### Task to carry out
From start to end, write out the following data exactly, apart from its images.

### Information provided
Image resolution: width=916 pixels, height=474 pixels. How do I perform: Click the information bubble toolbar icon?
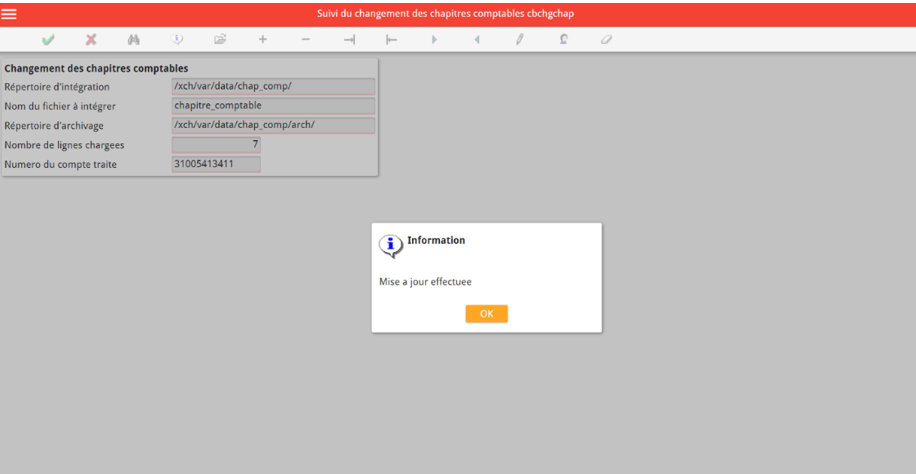[x=177, y=40]
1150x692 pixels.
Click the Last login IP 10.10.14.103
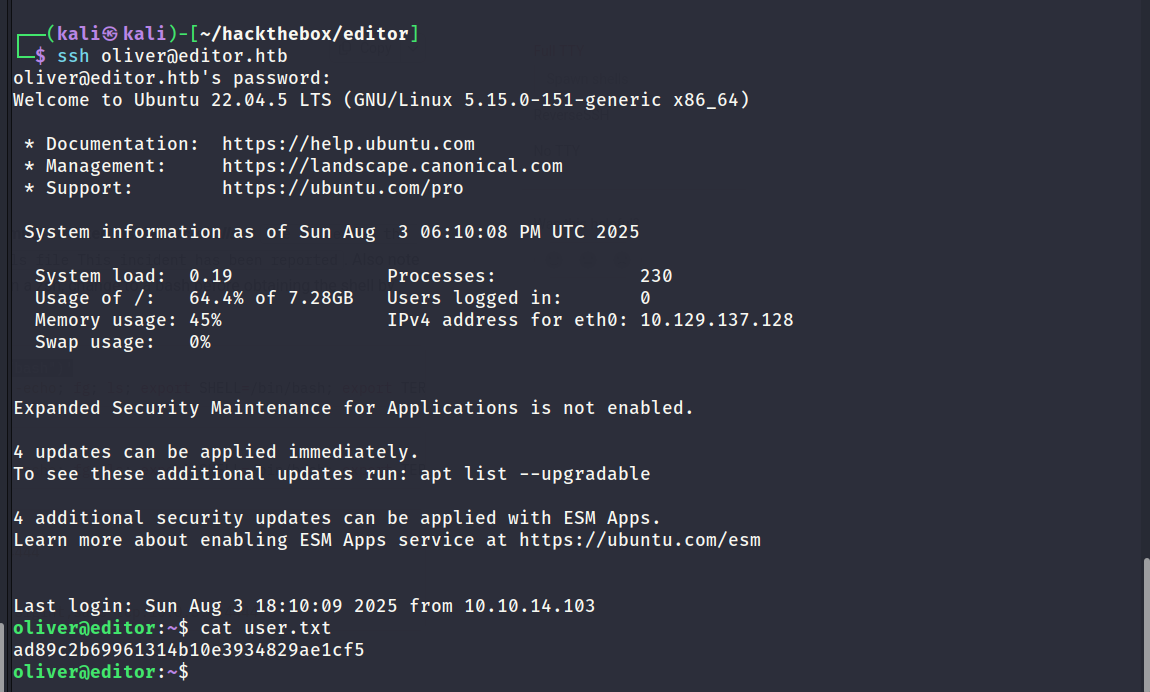click(530, 606)
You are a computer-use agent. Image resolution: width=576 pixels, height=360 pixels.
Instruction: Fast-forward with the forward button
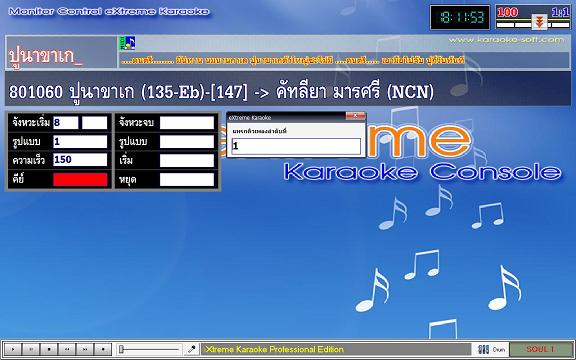pyautogui.click(x=85, y=349)
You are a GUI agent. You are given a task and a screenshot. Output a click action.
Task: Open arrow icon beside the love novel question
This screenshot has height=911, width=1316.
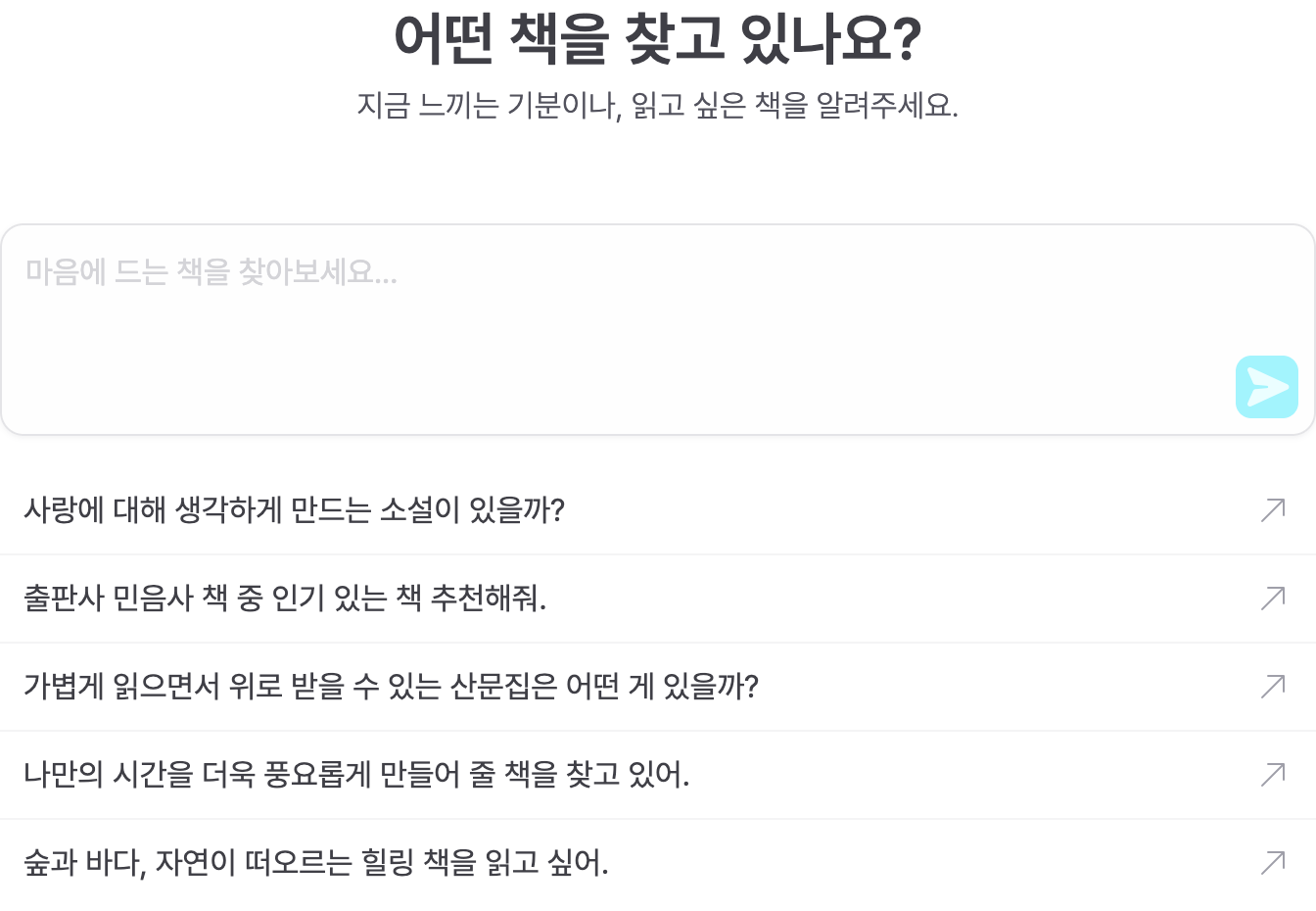(1273, 509)

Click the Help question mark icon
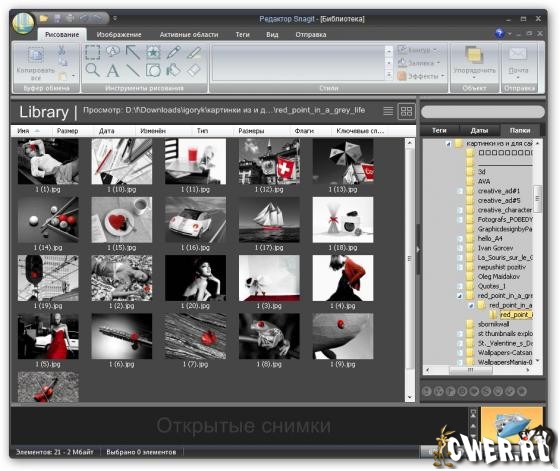(499, 34)
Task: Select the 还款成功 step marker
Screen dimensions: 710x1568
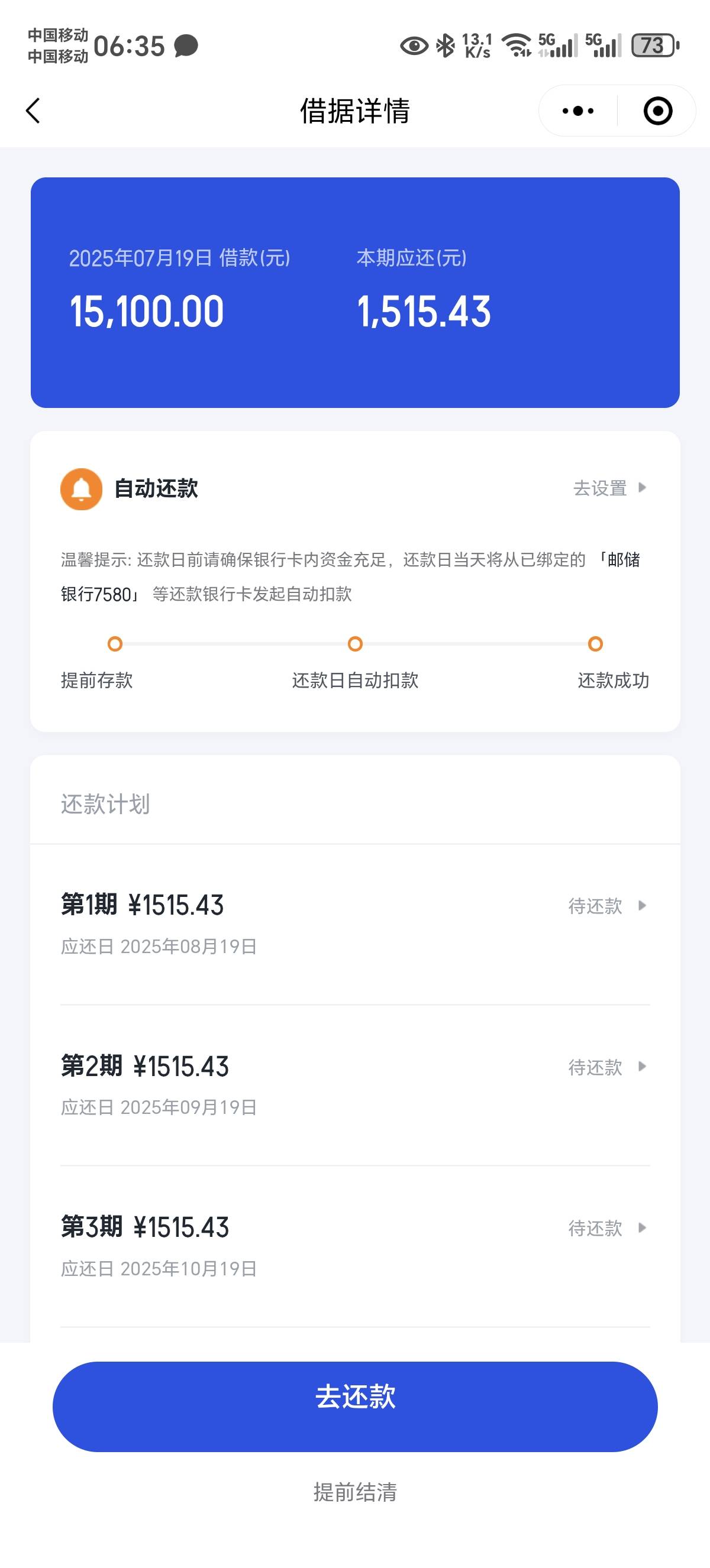Action: coord(596,644)
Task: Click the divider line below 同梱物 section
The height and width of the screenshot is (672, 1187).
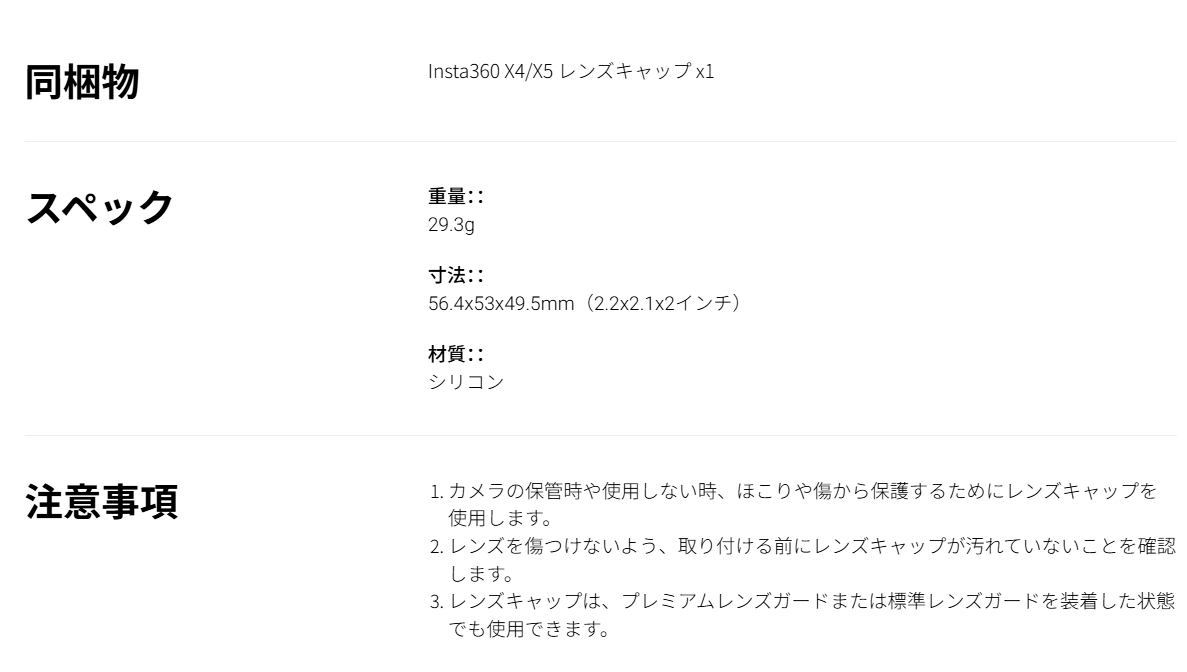Action: tap(600, 142)

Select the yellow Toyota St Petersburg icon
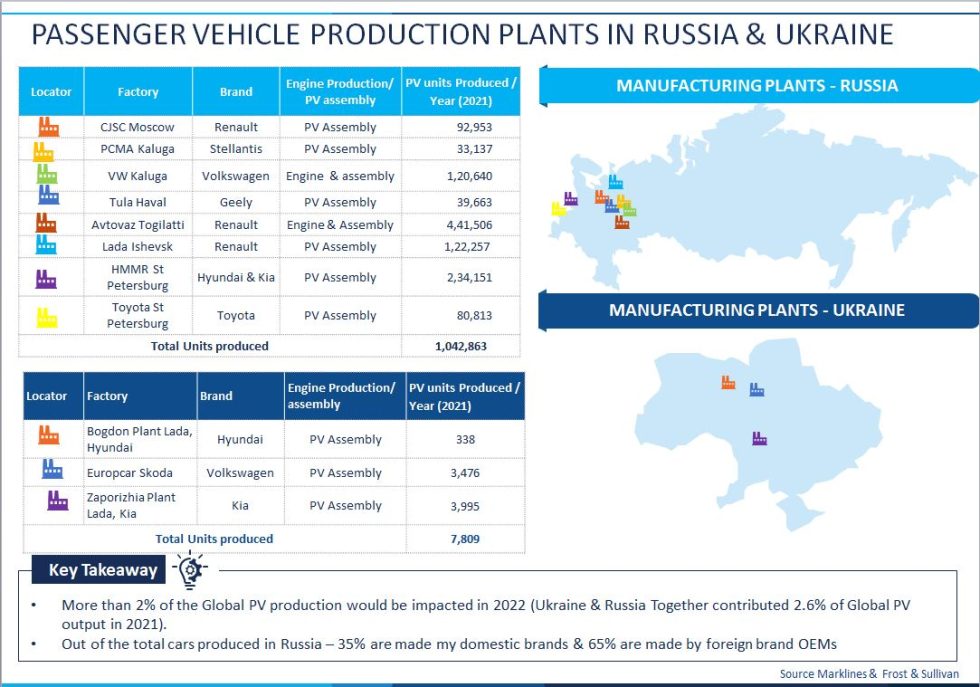47,315
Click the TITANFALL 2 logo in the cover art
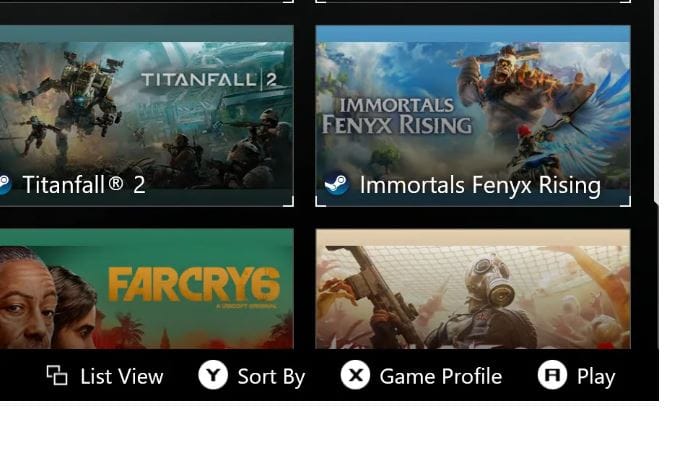Screen dimensions: 673x455 point(208,80)
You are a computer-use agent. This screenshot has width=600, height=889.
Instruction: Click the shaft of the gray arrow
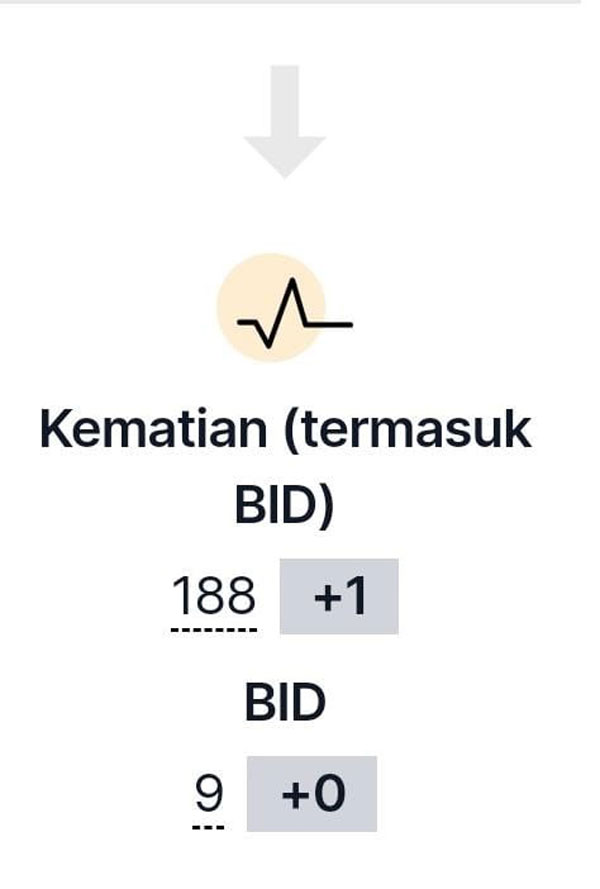(285, 101)
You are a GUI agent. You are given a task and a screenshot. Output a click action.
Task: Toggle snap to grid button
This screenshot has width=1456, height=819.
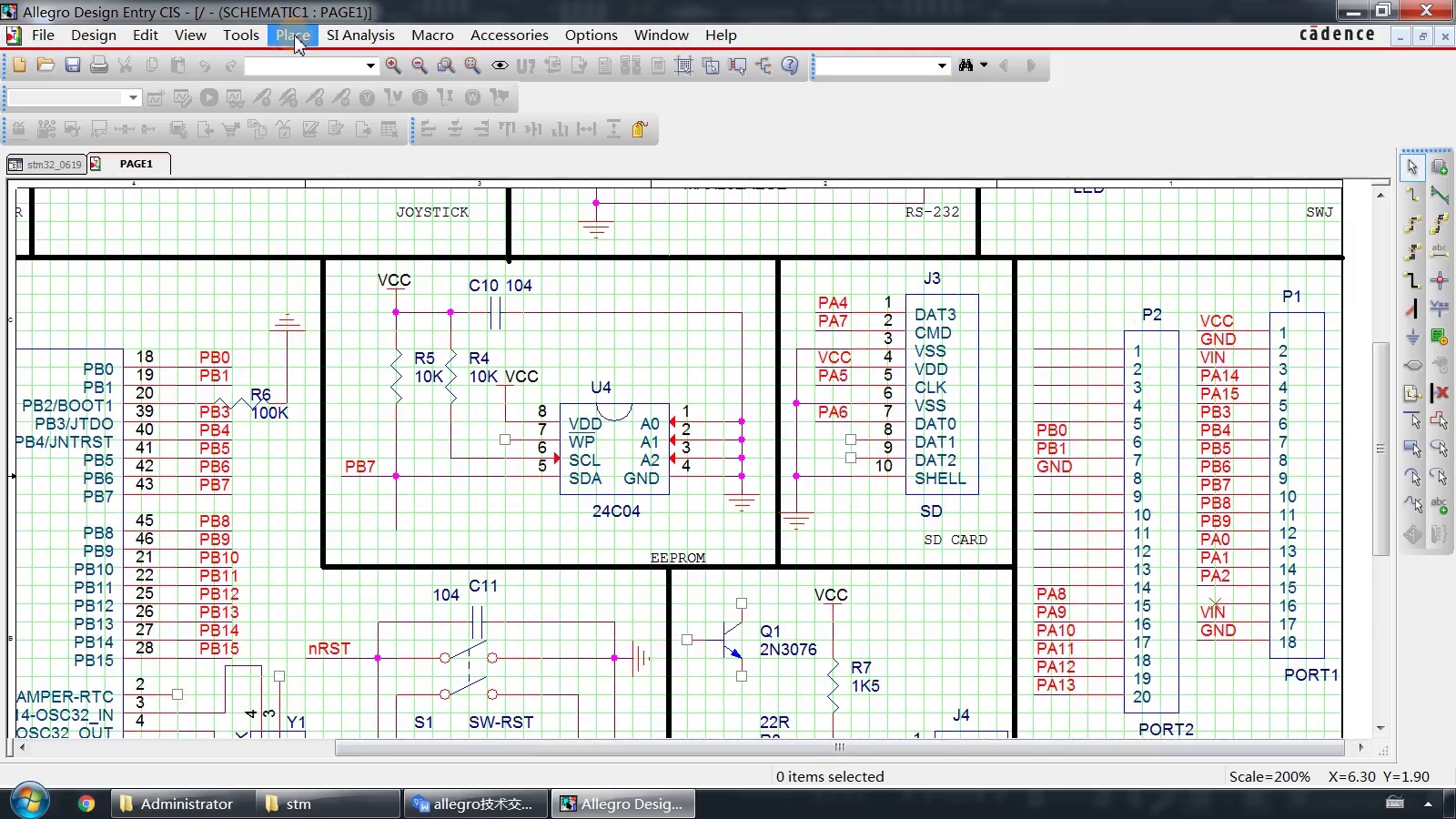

### Written response
Image resolution: width=916 pixels, height=474 pixels. How do I perform: Click the information bubble toolbar icon?
[x=177, y=40]
1150x692 pixels.
Click the Last login IP 10.10.14.103
click(530, 606)
You are a computer-use agent. Image resolution: width=576 pixels, height=360 pixels.
Instruction: Fast-forward with the forward button
pyautogui.click(x=85, y=349)
You are a GUI agent. You are given a task and a screenshot. Output a click action.
Task: Open arrow icon beside the love novel question
This screenshot has height=911, width=1316.
(1273, 509)

Click the Help question mark icon
(499, 34)
Task: Select the 还款成功 step marker
Screen dimensions: 710x1568
Action: coord(596,644)
Task: Click the divider line below 同梱物 section
The height and width of the screenshot is (672, 1187).
Action: tap(600, 142)

Select the yellow Toyota St Petersburg icon
47,315
Click the TITANFALL 2 logo in the cover art
Screen dimensions: 673x455 point(208,80)
You are a computer-use agent. This screenshot has width=600, height=889.
Instruction: Click the shaft of the gray arrow
(285, 101)
You are a GUI agent. You are given a task and a screenshot. Output a click action.
Task: Toggle snap to grid button
This screenshot has width=1456, height=819.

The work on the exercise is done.